[WORK INSTRUCTION] Every single line below has to be printed once more, exactly.

Items from a data source:
_ _ _ _

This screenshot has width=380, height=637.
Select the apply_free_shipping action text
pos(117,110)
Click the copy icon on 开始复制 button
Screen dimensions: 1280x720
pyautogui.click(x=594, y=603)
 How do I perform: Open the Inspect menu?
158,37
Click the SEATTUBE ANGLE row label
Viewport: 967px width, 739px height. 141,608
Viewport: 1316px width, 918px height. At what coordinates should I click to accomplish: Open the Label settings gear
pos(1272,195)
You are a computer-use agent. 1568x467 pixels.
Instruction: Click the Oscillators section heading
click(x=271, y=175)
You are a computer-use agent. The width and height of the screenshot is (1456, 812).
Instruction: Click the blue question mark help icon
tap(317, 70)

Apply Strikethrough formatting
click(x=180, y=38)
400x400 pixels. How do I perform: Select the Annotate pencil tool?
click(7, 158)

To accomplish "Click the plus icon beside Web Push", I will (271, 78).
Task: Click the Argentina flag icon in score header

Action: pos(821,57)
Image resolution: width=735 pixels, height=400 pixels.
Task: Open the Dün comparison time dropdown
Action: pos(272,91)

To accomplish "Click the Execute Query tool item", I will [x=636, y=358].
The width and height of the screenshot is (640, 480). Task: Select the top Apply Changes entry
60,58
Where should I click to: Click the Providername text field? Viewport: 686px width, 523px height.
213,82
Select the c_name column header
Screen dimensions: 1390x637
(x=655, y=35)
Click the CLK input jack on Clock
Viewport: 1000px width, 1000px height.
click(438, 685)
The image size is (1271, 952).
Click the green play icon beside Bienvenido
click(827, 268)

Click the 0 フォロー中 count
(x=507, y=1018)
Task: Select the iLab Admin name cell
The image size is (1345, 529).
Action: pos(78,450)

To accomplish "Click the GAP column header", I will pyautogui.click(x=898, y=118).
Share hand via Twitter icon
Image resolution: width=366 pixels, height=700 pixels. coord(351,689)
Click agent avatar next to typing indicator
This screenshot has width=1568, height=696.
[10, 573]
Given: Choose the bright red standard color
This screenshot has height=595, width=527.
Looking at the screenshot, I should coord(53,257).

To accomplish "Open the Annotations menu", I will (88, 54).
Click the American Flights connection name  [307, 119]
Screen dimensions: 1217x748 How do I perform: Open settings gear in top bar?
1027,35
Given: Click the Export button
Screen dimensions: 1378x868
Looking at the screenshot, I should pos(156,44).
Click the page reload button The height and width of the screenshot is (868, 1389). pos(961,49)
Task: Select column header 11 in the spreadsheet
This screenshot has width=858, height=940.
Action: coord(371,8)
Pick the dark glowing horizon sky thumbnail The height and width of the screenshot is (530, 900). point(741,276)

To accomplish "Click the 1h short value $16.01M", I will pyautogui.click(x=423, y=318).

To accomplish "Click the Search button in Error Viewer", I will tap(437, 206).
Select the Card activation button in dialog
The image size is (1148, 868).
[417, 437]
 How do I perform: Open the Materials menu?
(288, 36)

_ _ _ _

[TASK RESPONSE]
This screenshot has width=380, height=637.
Select the apply_free_shipping action text
pos(117,110)
Click the copy icon on 开始复制 button
Screen dimensions: 1280x720
pyautogui.click(x=594, y=603)
 How do I perform: Open the Inspect menu?
158,37
Click the SEATTUBE ANGLE row label
Viewport: 967px width, 739px height. 141,608
Viewport: 1316px width, 918px height. At what coordinates should I click to accomplish: Open the Label settings gear
pos(1272,195)
You are a computer-use agent. 1568x467 pixels.
Instruction: Click the Oscillators section heading
click(x=271, y=175)
You are a computer-use agent. The width and height of the screenshot is (1456, 812).
Instruction: Click the blue question mark help icon
tap(317, 70)

Apply Strikethrough formatting
click(x=180, y=38)
400x400 pixels. How do I perform: Select the Annotate pencil tool?
click(7, 158)

To accomplish "Click the plus icon beside Web Push", I will (271, 78).
Task: Click the Argentina flag icon in score header

Action: pos(821,57)
Image resolution: width=735 pixels, height=400 pixels.
Task: Open the Dün comparison time dropdown
Action: pos(272,91)

To accomplish "Click the Execute Query tool item", I will [x=636, y=358].
The width and height of the screenshot is (640, 480). Task: Select the top Apply Changes entry
60,58
Where should I click to: Click the Providername text field? Viewport: 686px width, 523px height.
213,82
Select the c_name column header
Screen dimensions: 1390x637
(x=655, y=35)
Click the CLK input jack on Clock
Viewport: 1000px width, 1000px height.
click(438, 685)
The image size is (1271, 952).
Click the green play icon beside Bienvenido
click(827, 268)

Click the 0 フォロー中 count
(x=507, y=1018)
Task: Select the iLab Admin name cell
The image size is (1345, 529).
Action: pos(78,450)

To accomplish "Click the GAP column header", I will pyautogui.click(x=898, y=118).
Share hand via Twitter icon
Image resolution: width=366 pixels, height=700 pixels. coord(351,689)
Click agent avatar next to typing indicator
This screenshot has width=1568, height=696.
[10, 573]
Given: Choose the bright red standard color
This screenshot has height=595, width=527.
Looking at the screenshot, I should coord(53,257).

To accomplish "Open the Annotations menu", I will (88, 54).
Click the American Flights connection name  [307, 119]
Screen dimensions: 1217x748 How do I perform: Open settings gear in top bar?
1027,35
Given: Click the Export button
Screen dimensions: 1378x868
Looking at the screenshot, I should pos(156,44).
Click the page reload button The height and width of the screenshot is (868, 1389). pos(961,49)
Task: Select column header 11 in the spreadsheet
This screenshot has width=858, height=940.
Action: coord(371,8)
Pick the dark glowing horizon sky thumbnail The height and width of the screenshot is (530, 900). point(741,276)

To accomplish "Click the 1h short value $16.01M", I will pyautogui.click(x=423, y=318).

To accomplish "Click the Search button in Error Viewer", I will tap(437, 206).
Select the Card activation button in dialog
The image size is (1148, 868).
[417, 437]
 How do I perform: Open the Materials menu?
(288, 36)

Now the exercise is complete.